News: Northern New England

Mid-year industrial and office update for Southern Maine and Greater Portland area - by Justin Lamontagne and Sam LeGeyt

Justin Lamontagne

 

Sam LeGeyt

 

Mid-year Industrial Update
The Greater Portland overall industrial vacancy rate dropped below 2% for only the second time ever, continuing a decade long bull run in the industrial market. NAI The Dunham Group has produced a mid-year update to the annual Greater Portland Industrial Market Survey. The statistics as of July 1, 2021, are astounding and confirm our anecdotal and transactional workload.

Today the vacancy rate for over 20 million s/f of industrial space is a paltry 1.97%. This is the first time since a very short period in 2017 when inventory has been so low. In the first two quarters of 2021, over 250,000 s/f of space was absorbed. Much of that can be accounted for by a small handful of large buildings being occupied, most notably 203 Read St. in Portland. That 167,000 s/f building was fully leased to Bath Iron Works, removing from the market the only vacant building in all of Southern Maine over 100,000 s/f.

This lack of larger industrial space has stifled several other big end-users who are now forced to consider new construction or pivot production in order to wait out this space-crunch. Further proof of this is the leasing of 85,640 s/f at 1 Eagle Dr. in Sanford to Volk Packaging, a company headquartered in Biddeford. Sanford was not originally within Volk’s search parameters but the quality building, affordable lease rate, business friendly environment and a closer study of logistics made the property an ideal fit.
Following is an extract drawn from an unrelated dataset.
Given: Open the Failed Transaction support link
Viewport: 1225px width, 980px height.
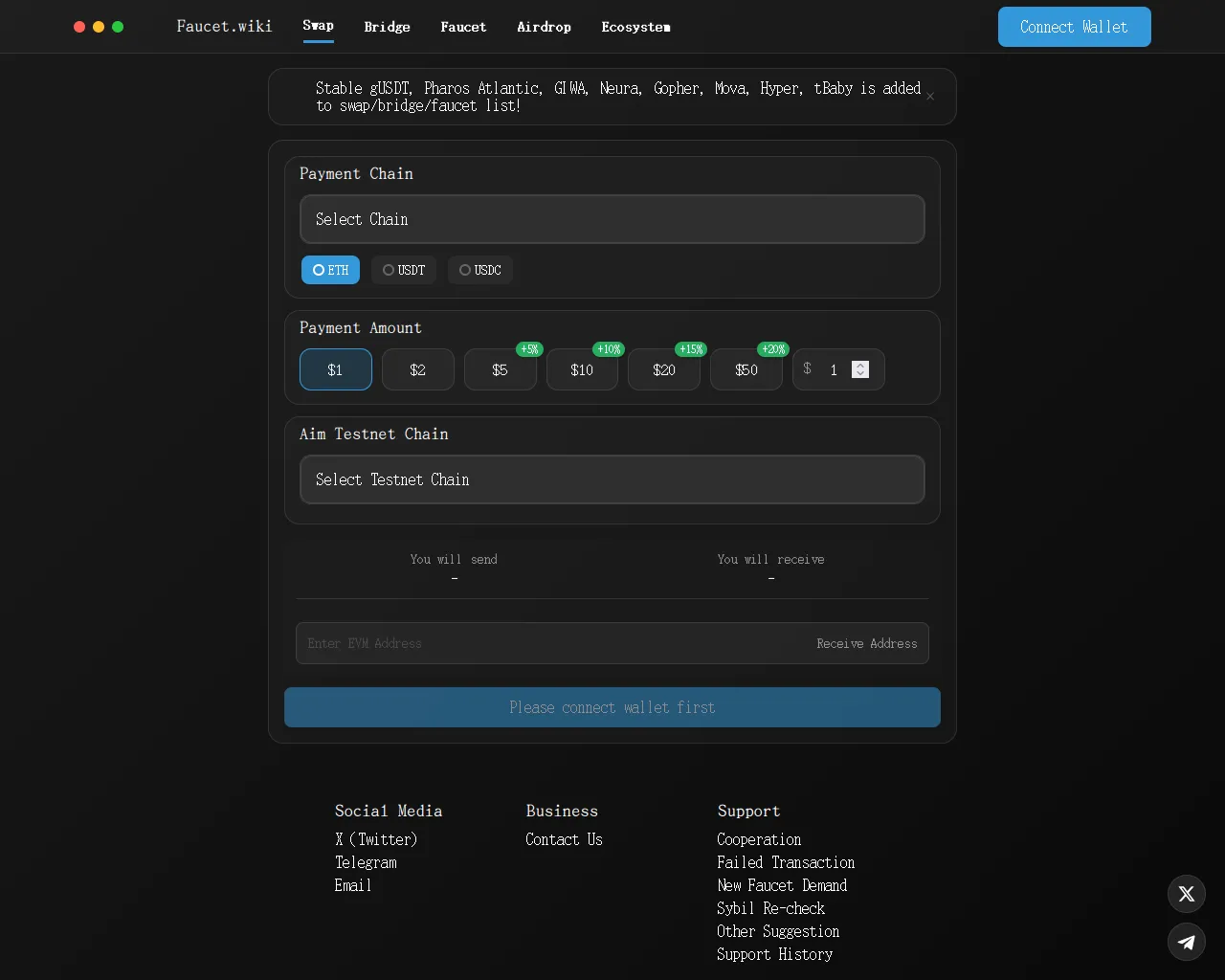Looking at the screenshot, I should (x=785, y=862).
As you would expect, when the supply and demand scale is so dramatically weighted in the direction of property owners, lease and sale pricing continues to rise. Most quality industrial spaces and parks are averaging over $8 per s/f NNN with several examples of peak pricing nearing $12 per s/f NNN. These rates are comparable to the office market and gaining ground quickly as the two sectors are on opposite trajectories.

Sales demand remains historically high as investors and owner/users compete and continue driving pricing up. Average sales prices are in the $75-85 per s/f range, depending on size and quality. And many industrial buildings are selling well above that. The industrial sector not only proved pandemic-proof, but the pandemic itself actually exacerbated the importance of industrial work. Essential businesses like food production, product warehousing and shipping, domestic manufacturing of PPE and general goods, got us all through this terrible year.

In summary, what was already a competitive landscape thrived through what was otherwise a challenging 2020. And today, half-way through 2021, we face the same challenges as we have for the last decade: limited supply, steady demand, rising lease and sales pricing and wary speculative development. We continue to coach our end-user buyers and tenants to remain patient, be creative, be flexible but, at the same time, aggressive when opportunity strikes. It’s an owner’s market and there are no signs of that changing.

Mid-Year Office Update
Over the last 16 months many have contemplated, hypothesized, or even hoped for, the death of the office market. In Southern Maine and specifically Portland, the office market has been stagnant but certainly not dead or dying.

In comparison to Boston or New York, Portland doesn’t see the drastic highs and lows of a primary market. Things are much more stable, and although we have seen lease term length go down over the course of the pandemic, pricing remains very similar to pre-pandemic levels. What used to be a standard 5–10-year lease term has more typically been 1-3 years in length, in order for both local businesses and corporations to be able to make decisions based on what post pandemic office space looks like. In the last 4-6 weeks we have seen multiple tenants that pursued 1-year COVID-19 renewals, return to the market looking for longer term deals.

The other recent trend that we are seeing is the uptick of demand in small spaces, both downtown and in the suburban markets. Many users, and in particular those continuing to work from home, are flooding the market, for spaces to escape the home office.

Similarly, to the leasing market, pricing has stayed consistent in the sales market in and around Greater Portland, however, the number of sale transactions has dropped in the office market over the last year and through the first half of 2021. In some instances, I think this can be attributed to the shorter terms of new or renewing tenants inhibiting investment sales, and owner-users that are fearful of what the next 12-18 months will bring to their business.

Justin Lamontagne, CCIM, SIOR, is a partner | designated broker and Sam LeGeyt is a broker on the industrial team both with NAI The Dunham Group, Portland, ME.